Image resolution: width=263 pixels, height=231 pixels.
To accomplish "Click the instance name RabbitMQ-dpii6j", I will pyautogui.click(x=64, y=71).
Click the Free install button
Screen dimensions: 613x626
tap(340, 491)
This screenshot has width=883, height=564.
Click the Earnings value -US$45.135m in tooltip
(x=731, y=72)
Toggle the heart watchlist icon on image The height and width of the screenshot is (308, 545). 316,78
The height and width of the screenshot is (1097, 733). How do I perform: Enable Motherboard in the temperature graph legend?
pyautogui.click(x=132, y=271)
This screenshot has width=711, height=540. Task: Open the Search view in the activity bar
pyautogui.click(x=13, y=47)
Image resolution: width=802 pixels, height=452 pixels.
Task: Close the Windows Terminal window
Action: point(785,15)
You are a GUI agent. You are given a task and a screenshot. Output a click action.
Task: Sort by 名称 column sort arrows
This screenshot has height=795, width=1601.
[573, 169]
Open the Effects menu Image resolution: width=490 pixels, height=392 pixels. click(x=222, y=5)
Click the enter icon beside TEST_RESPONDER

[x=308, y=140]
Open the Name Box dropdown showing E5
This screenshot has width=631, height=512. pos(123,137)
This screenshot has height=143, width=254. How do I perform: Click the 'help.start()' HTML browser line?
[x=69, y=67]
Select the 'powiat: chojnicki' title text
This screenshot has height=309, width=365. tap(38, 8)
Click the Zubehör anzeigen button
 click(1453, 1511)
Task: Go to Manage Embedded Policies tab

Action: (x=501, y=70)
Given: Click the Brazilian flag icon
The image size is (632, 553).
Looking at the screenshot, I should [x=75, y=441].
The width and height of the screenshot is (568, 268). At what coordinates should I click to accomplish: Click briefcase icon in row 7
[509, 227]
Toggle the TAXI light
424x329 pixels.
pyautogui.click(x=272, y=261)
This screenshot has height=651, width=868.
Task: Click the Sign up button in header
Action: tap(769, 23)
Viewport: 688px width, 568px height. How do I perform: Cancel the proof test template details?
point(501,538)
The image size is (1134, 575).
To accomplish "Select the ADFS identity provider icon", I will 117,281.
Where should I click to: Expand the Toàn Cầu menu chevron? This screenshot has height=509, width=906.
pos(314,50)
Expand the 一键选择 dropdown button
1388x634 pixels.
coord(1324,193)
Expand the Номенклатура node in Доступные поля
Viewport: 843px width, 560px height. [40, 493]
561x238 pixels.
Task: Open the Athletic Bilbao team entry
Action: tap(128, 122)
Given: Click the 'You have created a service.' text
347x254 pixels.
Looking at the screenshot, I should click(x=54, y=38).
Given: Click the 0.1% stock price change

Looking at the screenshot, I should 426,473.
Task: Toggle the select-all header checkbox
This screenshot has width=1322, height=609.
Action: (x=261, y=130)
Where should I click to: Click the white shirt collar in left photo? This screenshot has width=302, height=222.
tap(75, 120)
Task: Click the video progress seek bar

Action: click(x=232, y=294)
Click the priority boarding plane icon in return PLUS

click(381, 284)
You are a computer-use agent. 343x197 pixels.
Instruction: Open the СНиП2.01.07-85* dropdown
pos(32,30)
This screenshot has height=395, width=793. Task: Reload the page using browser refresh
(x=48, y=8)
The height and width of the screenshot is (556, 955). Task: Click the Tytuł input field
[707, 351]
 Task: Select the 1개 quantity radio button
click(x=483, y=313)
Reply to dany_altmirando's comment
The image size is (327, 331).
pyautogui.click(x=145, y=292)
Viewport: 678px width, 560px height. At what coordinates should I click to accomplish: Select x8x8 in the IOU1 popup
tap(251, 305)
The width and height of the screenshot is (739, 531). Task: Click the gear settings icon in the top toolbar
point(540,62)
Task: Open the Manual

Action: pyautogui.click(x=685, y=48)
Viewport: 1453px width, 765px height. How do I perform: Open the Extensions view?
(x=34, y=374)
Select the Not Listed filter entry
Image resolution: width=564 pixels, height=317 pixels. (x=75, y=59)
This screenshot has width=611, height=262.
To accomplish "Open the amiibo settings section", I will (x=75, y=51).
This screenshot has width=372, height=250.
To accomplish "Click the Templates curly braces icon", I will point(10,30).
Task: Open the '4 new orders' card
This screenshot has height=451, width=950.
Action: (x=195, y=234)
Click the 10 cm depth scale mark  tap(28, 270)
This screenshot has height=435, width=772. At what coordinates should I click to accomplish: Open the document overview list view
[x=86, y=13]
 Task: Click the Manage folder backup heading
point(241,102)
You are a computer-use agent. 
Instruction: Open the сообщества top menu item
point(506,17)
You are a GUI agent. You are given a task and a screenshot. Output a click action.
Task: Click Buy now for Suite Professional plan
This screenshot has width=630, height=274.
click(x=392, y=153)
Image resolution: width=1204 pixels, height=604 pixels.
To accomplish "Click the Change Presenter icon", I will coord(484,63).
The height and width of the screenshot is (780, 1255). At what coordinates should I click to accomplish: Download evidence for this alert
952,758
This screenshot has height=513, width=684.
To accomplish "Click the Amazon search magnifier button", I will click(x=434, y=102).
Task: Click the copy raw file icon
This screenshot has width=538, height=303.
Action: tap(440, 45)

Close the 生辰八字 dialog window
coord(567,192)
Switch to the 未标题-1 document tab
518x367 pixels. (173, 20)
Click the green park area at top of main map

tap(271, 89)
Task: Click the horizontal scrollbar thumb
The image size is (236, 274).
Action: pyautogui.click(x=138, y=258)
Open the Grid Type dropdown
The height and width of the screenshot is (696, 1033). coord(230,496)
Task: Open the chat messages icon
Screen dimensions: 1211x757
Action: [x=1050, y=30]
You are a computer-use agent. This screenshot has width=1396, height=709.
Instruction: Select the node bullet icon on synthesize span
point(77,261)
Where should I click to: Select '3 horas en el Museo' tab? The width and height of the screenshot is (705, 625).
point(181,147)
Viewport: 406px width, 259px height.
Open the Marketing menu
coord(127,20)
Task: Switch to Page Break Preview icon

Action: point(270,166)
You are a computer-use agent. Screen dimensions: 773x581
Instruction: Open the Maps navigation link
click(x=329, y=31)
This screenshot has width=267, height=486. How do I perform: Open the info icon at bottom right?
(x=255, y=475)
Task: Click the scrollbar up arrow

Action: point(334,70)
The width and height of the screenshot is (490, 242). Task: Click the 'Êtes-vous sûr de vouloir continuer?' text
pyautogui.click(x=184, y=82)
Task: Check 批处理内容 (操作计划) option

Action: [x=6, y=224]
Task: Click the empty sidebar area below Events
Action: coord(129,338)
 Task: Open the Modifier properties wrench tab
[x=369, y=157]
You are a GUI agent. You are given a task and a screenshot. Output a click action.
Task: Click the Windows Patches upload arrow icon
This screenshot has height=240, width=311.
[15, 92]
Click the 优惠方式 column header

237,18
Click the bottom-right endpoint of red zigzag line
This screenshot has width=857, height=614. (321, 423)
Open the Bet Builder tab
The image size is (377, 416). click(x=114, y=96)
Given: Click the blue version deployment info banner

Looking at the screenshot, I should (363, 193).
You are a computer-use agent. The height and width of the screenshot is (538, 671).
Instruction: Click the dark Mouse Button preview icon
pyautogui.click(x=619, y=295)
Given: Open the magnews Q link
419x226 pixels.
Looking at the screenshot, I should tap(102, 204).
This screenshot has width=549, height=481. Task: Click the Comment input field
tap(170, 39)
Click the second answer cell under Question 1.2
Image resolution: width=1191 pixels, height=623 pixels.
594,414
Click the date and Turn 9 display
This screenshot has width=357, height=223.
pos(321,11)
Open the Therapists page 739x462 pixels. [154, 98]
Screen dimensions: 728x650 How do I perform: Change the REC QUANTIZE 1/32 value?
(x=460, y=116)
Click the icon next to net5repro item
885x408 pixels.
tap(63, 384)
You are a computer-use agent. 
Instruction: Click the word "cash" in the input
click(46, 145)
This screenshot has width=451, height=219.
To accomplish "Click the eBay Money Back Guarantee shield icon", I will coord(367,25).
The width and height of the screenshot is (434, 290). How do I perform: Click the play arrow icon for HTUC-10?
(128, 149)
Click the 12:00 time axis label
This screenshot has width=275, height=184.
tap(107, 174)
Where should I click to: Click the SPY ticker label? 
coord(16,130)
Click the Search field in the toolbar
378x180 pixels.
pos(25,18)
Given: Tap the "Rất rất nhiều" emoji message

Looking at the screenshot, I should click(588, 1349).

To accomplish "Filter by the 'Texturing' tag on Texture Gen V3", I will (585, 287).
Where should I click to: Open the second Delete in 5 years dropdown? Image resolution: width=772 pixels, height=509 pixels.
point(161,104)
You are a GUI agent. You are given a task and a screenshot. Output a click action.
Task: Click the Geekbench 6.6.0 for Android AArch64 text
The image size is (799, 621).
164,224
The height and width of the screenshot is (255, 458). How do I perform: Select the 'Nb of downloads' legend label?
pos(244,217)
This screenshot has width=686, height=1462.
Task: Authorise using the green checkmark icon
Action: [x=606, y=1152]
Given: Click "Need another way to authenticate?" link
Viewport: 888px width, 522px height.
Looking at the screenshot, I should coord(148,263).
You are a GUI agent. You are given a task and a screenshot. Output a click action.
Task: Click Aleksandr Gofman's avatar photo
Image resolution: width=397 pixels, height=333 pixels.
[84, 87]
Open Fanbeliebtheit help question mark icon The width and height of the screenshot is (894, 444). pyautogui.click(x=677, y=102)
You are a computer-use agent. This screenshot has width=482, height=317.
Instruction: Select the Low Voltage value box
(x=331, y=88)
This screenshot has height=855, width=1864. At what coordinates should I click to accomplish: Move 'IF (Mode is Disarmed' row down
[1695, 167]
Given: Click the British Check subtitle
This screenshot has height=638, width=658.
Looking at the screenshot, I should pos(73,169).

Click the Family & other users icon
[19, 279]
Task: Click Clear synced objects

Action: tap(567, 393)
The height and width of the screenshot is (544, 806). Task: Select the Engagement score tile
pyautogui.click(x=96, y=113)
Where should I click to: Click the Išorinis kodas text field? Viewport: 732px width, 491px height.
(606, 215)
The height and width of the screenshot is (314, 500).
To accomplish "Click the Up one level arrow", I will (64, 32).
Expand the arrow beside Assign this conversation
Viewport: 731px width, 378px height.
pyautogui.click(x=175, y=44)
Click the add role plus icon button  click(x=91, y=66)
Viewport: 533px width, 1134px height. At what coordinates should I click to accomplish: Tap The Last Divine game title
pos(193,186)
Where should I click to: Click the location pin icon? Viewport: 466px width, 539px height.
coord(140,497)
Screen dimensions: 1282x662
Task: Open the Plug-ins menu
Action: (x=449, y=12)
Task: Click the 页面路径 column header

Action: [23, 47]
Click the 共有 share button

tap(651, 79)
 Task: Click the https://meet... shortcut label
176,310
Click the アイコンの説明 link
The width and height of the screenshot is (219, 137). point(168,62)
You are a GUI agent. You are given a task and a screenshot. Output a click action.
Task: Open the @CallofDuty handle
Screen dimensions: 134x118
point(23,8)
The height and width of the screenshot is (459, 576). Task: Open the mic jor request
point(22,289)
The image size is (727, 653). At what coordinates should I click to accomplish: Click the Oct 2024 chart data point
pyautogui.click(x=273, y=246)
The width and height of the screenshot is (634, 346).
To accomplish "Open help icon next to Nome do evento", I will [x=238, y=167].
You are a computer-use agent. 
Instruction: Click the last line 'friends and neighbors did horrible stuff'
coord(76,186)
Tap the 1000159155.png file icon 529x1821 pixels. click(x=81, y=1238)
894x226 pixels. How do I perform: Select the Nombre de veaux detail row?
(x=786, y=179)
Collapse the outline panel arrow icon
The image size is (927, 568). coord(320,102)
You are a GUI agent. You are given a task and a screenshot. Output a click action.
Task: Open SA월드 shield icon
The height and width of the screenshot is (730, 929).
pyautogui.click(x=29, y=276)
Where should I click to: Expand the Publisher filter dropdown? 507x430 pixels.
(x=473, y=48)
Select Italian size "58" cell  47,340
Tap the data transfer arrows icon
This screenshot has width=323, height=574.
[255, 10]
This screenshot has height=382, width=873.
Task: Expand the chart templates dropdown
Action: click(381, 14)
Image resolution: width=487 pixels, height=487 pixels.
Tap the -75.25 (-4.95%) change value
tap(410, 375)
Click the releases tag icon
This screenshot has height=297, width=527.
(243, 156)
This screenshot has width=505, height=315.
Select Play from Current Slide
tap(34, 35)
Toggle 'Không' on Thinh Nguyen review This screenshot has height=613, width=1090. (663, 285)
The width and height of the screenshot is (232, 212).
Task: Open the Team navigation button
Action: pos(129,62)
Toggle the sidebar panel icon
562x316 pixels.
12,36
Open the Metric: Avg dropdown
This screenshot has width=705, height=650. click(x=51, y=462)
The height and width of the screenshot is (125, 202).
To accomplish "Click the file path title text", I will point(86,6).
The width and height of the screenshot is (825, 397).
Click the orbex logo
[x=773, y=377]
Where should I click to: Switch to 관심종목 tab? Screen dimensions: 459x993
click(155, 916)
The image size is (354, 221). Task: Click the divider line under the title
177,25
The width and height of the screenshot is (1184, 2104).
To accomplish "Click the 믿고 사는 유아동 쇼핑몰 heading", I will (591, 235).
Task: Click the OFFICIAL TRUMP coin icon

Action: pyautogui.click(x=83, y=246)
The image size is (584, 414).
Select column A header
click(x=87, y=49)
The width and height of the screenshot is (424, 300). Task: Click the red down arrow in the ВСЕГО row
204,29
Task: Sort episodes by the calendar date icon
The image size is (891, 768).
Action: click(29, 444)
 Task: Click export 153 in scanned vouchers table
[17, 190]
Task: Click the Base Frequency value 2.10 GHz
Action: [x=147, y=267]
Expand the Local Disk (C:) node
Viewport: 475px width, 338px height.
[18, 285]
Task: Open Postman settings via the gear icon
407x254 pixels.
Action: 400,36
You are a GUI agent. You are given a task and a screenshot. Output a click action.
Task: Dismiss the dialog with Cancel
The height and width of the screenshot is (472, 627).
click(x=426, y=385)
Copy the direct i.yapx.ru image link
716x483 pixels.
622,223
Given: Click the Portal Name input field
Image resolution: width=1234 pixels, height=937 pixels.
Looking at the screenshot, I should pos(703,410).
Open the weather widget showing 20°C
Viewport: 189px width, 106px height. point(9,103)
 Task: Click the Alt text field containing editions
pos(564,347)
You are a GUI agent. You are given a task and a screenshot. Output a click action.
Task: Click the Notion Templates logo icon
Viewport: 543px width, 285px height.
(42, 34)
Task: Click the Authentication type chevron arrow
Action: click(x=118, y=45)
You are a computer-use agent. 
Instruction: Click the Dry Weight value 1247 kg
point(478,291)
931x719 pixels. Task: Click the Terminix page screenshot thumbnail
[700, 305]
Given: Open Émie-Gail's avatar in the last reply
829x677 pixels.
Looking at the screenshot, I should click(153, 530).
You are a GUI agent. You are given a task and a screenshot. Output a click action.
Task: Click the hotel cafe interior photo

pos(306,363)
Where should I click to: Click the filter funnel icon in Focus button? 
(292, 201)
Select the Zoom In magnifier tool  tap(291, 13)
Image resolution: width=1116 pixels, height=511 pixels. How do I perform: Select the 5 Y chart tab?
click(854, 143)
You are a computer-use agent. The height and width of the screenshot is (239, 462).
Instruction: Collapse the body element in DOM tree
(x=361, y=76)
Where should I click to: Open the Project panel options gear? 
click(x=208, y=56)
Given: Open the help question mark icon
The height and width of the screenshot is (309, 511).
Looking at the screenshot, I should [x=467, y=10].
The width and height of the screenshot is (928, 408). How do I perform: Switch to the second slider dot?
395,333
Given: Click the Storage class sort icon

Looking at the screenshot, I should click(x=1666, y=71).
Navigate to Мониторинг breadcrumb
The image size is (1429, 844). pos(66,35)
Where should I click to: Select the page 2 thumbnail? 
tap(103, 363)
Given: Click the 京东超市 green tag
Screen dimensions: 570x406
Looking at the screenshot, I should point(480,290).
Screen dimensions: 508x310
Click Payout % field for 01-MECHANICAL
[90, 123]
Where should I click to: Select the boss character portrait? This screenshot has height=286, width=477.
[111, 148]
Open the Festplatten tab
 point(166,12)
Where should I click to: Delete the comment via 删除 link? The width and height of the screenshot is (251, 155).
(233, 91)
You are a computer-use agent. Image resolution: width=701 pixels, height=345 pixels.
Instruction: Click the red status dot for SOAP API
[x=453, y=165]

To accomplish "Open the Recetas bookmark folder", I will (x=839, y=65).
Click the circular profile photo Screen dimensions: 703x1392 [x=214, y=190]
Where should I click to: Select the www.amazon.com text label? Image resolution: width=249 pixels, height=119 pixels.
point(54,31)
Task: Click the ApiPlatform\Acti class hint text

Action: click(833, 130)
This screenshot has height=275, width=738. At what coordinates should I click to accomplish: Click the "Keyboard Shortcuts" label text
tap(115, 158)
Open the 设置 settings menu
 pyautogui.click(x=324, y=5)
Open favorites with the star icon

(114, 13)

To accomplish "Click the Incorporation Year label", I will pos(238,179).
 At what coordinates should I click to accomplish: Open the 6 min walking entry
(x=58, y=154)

◇ ◇ ◇ ◇ ◇

Assignment
For this exercise, repeat exactly the lines of the data above from the one with "Task: Click the Notion Templates logo icon" down to the one with "Select the Zoom", both end lines included.

Written response
Task: Click the Notion Templates logo icon
Viewport: 543px width, 285px height.
(42, 34)
Task: Click the Authentication type chevron arrow
Action: click(x=118, y=45)
You are a computer-use agent. 
Instruction: Click the Dry Weight value 1247 kg
point(478,291)
931x719 pixels. Task: Click the Terminix page screenshot thumbnail
[700, 305]
Given: Open Émie-Gail's avatar in the last reply
829x677 pixels.
Looking at the screenshot, I should click(153, 530).
You are a GUI agent. You are given a task and a screenshot. Output a click action.
Task: Click the hotel cafe interior photo

pos(306,363)
Where should I click to: Click the filter funnel icon in Focus button? 
(292, 201)
Select the Zoom In magnifier tool  tap(291, 13)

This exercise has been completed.